Town in ancient Ionia

Pygela (Πύγελα) or Phygela (Φύγελα) was a small town of ancient Ionia, on the coast of the Caystrian Bay, a little to the south of Ephesus. It is located near Kuşadası, Asiatic Turkey. The ruins are right down on Pygela Plaji, "Pygela Beach." They are obviously partly drowned.

According to Greek mythology, it was said to have been founded by Agamemnon, and to have been peopled with the remnants of his army; it contained a temple of Artemis Munychia. Dioscorides commends the wine of this town. It was a polis (city-state) and a member of the Delian League. Silver and bronze coins dated to the 4th century BCE bearing the legends «ΦΥΓΑΛΕΩΝ» or «ΦΥΓ» are attributed to the town.

==Etymology==
The ancient authors provided it with a folk-etymology based on its obvious resemblance to Greek backside. It is said to have taken its name because some of the men of Agamemnon remained there after they had had a disease of the buttocks (πυγαί). Harpocration wrote that according to Theopompos it took its name when some of the men with Agamemnon stayed there on account of a disease to do with their buttocks (pygai, πυγαί). Suda wrote the same about the name of the place.

The folk-etymology is ridiculous, as it was always meant to be, in the tradition of naming subject places and peoples with derogatory exonyms. The settlement was never a part of the Ionian League, even though it was in Ionia. As it was part of the spoils of the Meliac War, chances are it was Carian. It does have a bronze-age history (see below) under the Hittite name of Piggaya, which, if too early for the Carian language, at least was Anatolian, probably Luwian, as the place then would have been in Arzawa.

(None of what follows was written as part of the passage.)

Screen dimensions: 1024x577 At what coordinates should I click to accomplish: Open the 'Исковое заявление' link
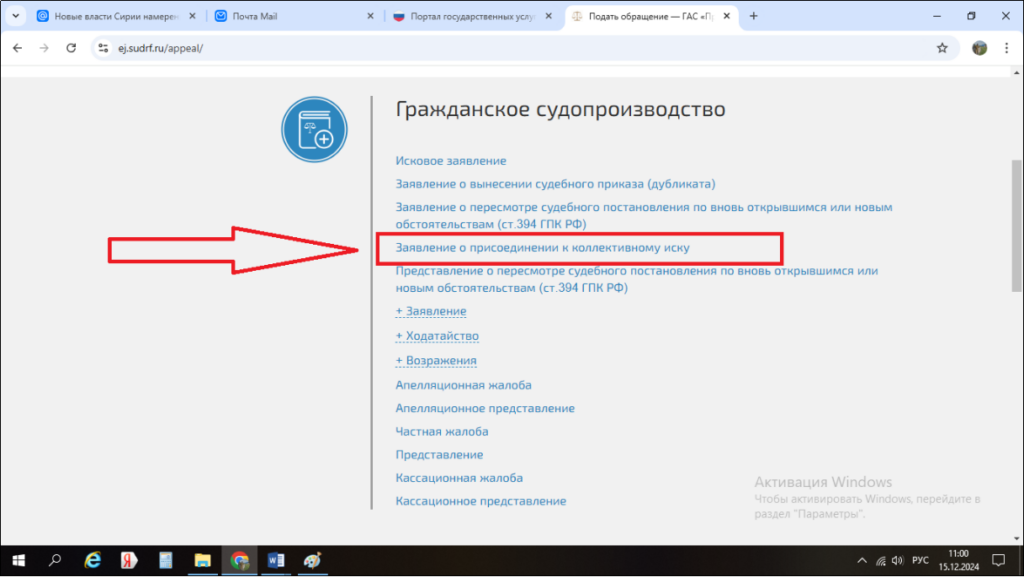(x=451, y=161)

Strabo wrote that Demetrius was speaking of the existence of Amazons near Pygela.

==History==

In the "Indictment of Madduwatta", it is mentioned, under the Hittite name Piggaya, as being allied to the Ahhiyawa warlord Attarsiya, sometimes spelled Attarissiya. The "Indictment" is dated to the early-fourteenth century BC in the Reign of Arnuwanda I, and Attarsiya is popularly identified with Atreus, which would mean that the city predates a founding by Agamemnon and the traditional date of the Trojan war.